- Exercise set:
[1] Using the passage on Catholic opinion of the church, say whether each statement agrees with it. Answer yes or no for each, and quote the deciding words. (a) About 60 percent believe the church is not in sync with their attitudes. (b) Doug O’Neil belongs to St. Thomas More. (c) A majority of U.S. Catholics say the next pope should consider changing sacred doctrine.
[2] Resume the passage on Catholic opinion of the church, writing on from its last sentence.

- Passage to read:
=== Begin Enclosure ===
The Washington Post/ABC News poll shows that about 60-percent believe the church is not in sync with their attitudes.
And in Utah, some Catholics are marching in step with the national majority.
“I would like to see a progressive pope with an ideology moving forward that embraces what's currently going on in the world,” says Adam Gatto, a member of the Cathedral of the Madeline.
The same poll shows that a majority of U.S. Catholics didn't like the way the church handled the priest sex abuse scandals of the past decade.
“The church has gotten better with handling that and I would hope the next pope will be very responsible in handling those kinds of issues,” says Doug O’Neil of the Cathedral.
And a majority of U.S. Catholics also say it's time for the next pope to consider changing sacred doctrine, like admitting women into the priesthood.
“That's always interesting,” says Robyn Hildreth of St. Thomas More. “I believe women do a wonderful job and that would be a great way to go in the future.”
=== End Enclosure ===
- Information given:
=== Begin Enclosure ===
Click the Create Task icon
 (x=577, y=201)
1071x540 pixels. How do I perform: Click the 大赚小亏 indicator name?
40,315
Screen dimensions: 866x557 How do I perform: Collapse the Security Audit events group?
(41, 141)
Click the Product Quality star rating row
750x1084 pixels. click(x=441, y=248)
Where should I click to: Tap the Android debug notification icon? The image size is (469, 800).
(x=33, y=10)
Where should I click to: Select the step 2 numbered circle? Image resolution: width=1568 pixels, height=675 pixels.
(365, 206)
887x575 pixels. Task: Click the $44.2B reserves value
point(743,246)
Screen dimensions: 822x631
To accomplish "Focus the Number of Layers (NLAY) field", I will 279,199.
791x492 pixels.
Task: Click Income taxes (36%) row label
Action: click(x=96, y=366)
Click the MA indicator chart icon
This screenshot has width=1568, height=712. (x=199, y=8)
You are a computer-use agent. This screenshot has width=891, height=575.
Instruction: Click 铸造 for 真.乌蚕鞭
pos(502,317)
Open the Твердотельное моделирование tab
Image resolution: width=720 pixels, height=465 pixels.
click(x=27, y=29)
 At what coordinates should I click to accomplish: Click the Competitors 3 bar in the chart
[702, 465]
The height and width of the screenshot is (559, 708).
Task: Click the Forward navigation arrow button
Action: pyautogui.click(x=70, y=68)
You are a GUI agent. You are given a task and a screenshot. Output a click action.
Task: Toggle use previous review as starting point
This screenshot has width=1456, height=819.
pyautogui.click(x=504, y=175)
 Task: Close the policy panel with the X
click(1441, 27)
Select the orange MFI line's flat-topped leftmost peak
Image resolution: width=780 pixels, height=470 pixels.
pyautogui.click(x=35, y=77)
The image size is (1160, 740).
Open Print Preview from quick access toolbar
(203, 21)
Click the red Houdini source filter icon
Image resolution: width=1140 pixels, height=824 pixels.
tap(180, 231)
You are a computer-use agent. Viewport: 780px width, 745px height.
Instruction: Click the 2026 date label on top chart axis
=== End Enclosure ===
- Answers for each item:
[1]
(a) Yes: "about 60-percent believe the church is not in sync with their attitudes"
(b) No: "says Doug O’Neil of the Cathedral"
(c) Yes: "a majority of U.S. Catholics also say it's time for the next pope to consider changing sacred doctrine"

[2]
But conservative European Cardinals frown on U.S. thinking making a progressive Pope unlikely.
“It would probably be not someone from the United States,” says Principal Rick Bartman of Judge Memorial Catholic School. “But from Central America or Africa considering the explosive grown of the church in those areas
And that would be just fine for Utahans with roots in Sudan.
“I think we have a lot of qualified Africans who could be pope this time,” says Lilly Deng who is from the Sudan. “In the past maybe they were not ready but it's about time.”